We didn’t live in White Plains. It was just the hospital closest to my parents’ temporary rental. My dad had taken a six-month assignment with a defense subcontractor based out of nearby Stamford. My mom didn’t want to give birth in Connecticut. “Too smug,” she said. So White Plains it was.
We left the hospital two days later. By then, the story had mostly faded from the headlines. America was already bored of tragedy. Reagan had just been elected, John Lennon was still alive, and cable news hadn’t yet learned how to milk catastrophe for 24-hour coverage. People mourned, made donations, sued quietly.
The Stouffer’s Inn was renovated, repainted, renamed. Eventually sold. No plaque commemorates the victims. The suspected arsonist, a busboy, was charged but later released on appeal due to a lack of conclusive evidence. The case was never definitively solved.

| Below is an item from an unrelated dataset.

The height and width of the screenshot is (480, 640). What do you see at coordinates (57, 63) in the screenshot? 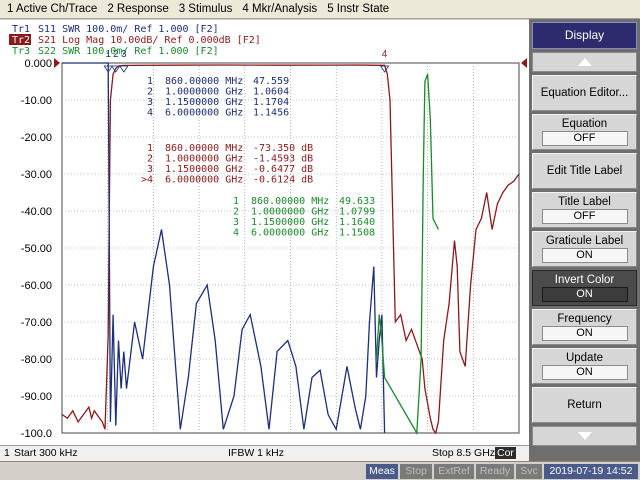
I see `reference-marker-icon` at bounding box center [57, 63].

I wouldn’t learn about any of this until years later. As a kid, when I asked about the day I was born, my mom told me it was “a whirlwind.” I thought she was being poetic. Turns out she meant it quite literally.
It wasn’t until I was thirty-five, sifting through old Wikipedia articles during a depressive spiral, that I saw the date and location side-by-side and felt a chill. I texted my mom:
Me: Where exactly was I born again?
Mom: White Plains Hospital. Why?
Me: Did anything…happen that day?
Mom: LOL besides giving birth? No.
Later that week, I called and told her about the fire. There was a long pause. She claimed she “sort of remembered” something about commotion. Said maybe there were a lot of stretchers? But she was on drugs and exhausted, so who knows.
I do wonder sometimes what the odds are. Being born at almost the exact time as a mass-casualty event, a stone’s throw from where it happened. Not involved. Just present. A silent witness. A footnote in someone else’s tragedy. The first in what would become a yearly tradition.